Blanchiment de capitaux : la condamnation antérieure pour traite des êtres humains et les flux financiers injustifiés suffisent à caractériser le délit (TPI Marrakech 2025)
Une condamnation antérieure pour traite des êtres humains et des flux financiers injustifiés suffisent à caractériser le délit de blanchiment de capitaux.
Points clés
- Condamnation antérieure pour traite des êtres humains.
- Flux financiers injustifiés comme preuve.

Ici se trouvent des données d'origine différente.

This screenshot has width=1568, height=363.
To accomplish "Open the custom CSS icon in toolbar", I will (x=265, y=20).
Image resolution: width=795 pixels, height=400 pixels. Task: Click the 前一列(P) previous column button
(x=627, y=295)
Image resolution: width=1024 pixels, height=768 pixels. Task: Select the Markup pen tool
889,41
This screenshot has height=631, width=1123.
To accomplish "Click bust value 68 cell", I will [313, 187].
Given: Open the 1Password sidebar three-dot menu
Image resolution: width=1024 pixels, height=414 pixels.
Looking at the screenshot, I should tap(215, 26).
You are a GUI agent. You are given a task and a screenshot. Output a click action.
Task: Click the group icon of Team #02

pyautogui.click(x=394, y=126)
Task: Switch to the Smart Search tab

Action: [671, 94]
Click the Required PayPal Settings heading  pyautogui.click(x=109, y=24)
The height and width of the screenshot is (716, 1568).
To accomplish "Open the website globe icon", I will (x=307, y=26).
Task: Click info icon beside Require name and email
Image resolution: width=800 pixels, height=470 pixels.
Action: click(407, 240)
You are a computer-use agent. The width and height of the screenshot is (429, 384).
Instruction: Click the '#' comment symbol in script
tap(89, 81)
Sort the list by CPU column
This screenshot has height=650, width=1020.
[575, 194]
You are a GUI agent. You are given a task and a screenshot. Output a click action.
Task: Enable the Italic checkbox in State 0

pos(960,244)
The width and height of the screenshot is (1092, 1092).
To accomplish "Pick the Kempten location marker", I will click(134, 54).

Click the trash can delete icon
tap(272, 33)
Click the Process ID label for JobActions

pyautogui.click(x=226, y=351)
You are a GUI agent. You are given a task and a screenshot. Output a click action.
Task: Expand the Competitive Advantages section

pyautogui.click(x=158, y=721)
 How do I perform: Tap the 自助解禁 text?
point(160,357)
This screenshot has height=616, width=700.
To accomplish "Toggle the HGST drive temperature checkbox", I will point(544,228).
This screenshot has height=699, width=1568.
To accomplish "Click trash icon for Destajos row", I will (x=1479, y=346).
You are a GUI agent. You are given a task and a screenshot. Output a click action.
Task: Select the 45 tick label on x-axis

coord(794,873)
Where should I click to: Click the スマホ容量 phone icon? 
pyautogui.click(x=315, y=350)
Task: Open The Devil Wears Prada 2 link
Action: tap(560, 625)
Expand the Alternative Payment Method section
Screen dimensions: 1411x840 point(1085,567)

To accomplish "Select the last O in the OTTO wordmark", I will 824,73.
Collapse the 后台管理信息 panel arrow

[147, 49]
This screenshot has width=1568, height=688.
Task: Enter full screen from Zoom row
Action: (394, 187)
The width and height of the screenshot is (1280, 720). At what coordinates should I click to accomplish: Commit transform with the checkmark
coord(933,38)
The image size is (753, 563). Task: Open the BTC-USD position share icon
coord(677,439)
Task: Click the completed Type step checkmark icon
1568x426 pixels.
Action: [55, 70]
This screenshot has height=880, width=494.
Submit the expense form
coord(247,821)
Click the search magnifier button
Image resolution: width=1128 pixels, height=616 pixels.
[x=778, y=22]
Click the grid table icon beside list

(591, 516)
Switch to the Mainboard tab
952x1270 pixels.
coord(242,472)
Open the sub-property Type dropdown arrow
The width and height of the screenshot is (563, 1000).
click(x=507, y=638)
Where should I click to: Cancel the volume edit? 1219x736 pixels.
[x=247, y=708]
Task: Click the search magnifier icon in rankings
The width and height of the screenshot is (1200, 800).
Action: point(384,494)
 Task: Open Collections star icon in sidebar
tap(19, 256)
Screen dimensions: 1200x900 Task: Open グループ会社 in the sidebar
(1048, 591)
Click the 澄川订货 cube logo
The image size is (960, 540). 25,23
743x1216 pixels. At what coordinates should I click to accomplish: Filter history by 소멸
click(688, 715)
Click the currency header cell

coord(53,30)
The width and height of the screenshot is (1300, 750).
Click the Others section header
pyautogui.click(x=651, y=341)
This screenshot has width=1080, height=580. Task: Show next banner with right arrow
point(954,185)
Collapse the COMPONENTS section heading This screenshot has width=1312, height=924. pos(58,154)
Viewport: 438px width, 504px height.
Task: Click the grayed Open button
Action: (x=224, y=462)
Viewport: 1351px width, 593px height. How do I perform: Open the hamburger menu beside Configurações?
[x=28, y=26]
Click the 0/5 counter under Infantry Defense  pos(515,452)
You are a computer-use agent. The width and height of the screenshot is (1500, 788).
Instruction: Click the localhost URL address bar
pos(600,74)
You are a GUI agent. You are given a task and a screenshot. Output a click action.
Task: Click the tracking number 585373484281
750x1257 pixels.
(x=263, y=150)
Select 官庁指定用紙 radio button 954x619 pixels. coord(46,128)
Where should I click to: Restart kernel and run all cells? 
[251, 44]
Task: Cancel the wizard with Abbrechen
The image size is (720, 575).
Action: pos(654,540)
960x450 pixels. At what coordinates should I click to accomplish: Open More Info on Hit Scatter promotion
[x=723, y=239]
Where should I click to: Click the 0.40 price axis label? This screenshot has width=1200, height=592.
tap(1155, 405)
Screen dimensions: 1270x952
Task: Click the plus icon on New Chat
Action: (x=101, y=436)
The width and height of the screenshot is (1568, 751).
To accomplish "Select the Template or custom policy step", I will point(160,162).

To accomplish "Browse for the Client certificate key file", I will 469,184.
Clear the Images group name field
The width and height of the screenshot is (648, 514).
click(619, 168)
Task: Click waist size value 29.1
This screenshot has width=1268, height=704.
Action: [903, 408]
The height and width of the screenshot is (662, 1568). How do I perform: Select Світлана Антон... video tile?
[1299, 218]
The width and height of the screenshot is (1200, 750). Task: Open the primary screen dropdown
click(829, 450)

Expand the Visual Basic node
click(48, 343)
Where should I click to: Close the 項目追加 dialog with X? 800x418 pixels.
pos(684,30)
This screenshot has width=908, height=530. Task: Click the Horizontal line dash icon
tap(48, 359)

- Caractérisation du délit de blanchiment de capitaux.
Résumé
Le Tribunal de Première Instance de Marrakech précise les éléments constitutifs du délit de blanchiment de capitaux. Il établit que la preuve de ce délit peut être apportée par la combinaison d'une condamnation préalable pour une infraction sous-jacente grave, telle que la traite des êtres humains, et la présence de mouvements financiers dont l'origine légitime ne peut être justifiée. Cette décision renforce l'arsenal juridique contre le blanchiment d'argent en facilitant la caractérisation de l'infraction.
Texte
Le délit de blanchiment de capitaux est constitué, en application de l'article 574-1 du Code pénal, dès lors que le prévenu, déjà condamné pour une infraction principale, ne peut justifier de l'origine licite des fonds et avoirs acquis durant la période de l'activité délictueuse. La conviction du juge se fonde sur les enquêtes financières qui établissent une disproportion entre les revenus déclarés et les flux financiers constatés. La condamnation pour blanchiment emporte, en vertu de l'article 574-5 du même code, la confiscation totale des biens meubles et immeubles dont l'origine illicite est avérée, ainsi que des produits qui en sont issus.